Write out all of the data below exactly, keeping every line as it is.

### Dataset

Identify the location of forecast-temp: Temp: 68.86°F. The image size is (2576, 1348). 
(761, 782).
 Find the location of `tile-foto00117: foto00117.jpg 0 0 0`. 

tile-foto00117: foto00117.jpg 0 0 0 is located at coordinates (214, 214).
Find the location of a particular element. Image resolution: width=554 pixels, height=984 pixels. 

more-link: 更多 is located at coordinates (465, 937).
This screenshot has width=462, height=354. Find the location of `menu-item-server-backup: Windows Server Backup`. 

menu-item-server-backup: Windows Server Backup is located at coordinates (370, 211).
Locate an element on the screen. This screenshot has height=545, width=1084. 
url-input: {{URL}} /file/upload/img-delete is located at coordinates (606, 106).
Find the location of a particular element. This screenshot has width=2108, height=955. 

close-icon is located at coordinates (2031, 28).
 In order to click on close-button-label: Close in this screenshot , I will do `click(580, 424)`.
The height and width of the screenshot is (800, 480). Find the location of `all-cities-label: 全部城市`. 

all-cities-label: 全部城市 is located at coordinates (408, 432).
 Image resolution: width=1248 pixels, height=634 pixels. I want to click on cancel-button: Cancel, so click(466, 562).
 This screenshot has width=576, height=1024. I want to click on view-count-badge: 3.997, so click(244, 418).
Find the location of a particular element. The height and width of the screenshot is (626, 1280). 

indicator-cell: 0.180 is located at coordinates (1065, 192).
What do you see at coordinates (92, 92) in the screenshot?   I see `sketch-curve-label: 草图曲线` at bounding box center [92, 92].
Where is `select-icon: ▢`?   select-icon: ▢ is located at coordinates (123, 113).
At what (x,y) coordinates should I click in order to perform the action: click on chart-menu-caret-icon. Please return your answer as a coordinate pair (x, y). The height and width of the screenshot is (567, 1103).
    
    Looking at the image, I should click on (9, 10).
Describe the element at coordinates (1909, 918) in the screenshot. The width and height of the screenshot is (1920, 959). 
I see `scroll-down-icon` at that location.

######

§ Solution for this task:
Identify the location of forecast-temp: Temp: 68.86°F. The image size is (2576, 1348). 
(761, 782).
 Find the location of `tile-foto00117: foto00117.jpg 0 0 0`. 

tile-foto00117: foto00117.jpg 0 0 0 is located at coordinates (214, 214).
Find the location of a particular element. Image resolution: width=554 pixels, height=984 pixels. 

more-link: 更多 is located at coordinates (465, 937).
This screenshot has width=462, height=354. Find the location of `menu-item-server-backup: Windows Server Backup`. 

menu-item-server-backup: Windows Server Backup is located at coordinates (370, 211).
Locate an element on the screen. This screenshot has height=545, width=1084. 
url-input: {{URL}} /file/upload/img-delete is located at coordinates (606, 106).
Find the location of a particular element. This screenshot has width=2108, height=955. 

close-icon is located at coordinates (2031, 28).
 In order to click on close-button-label: Close in this screenshot , I will do `click(580, 424)`.
The height and width of the screenshot is (800, 480). Find the location of `all-cities-label: 全部城市`. 

all-cities-label: 全部城市 is located at coordinates (408, 432).
 Image resolution: width=1248 pixels, height=634 pixels. I want to click on cancel-button: Cancel, so click(466, 562).
 This screenshot has width=576, height=1024. I want to click on view-count-badge: 3.997, so click(244, 418).
Find the location of a particular element. The height and width of the screenshot is (626, 1280). 

indicator-cell: 0.180 is located at coordinates (1065, 192).
What do you see at coordinates (92, 92) in the screenshot?   I see `sketch-curve-label: 草图曲线` at bounding box center [92, 92].
Where is `select-icon: ▢`?   select-icon: ▢ is located at coordinates (123, 113).
At what (x,y) coordinates should I click in order to perform the action: click on chart-menu-caret-icon. Please return your answer as a coordinate pair (x, y). The height and width of the screenshot is (567, 1103).
    
    Looking at the image, I should click on (9, 10).
Describe the element at coordinates (1909, 918) in the screenshot. The width and height of the screenshot is (1920, 959). 
I see `scroll-down-icon` at that location.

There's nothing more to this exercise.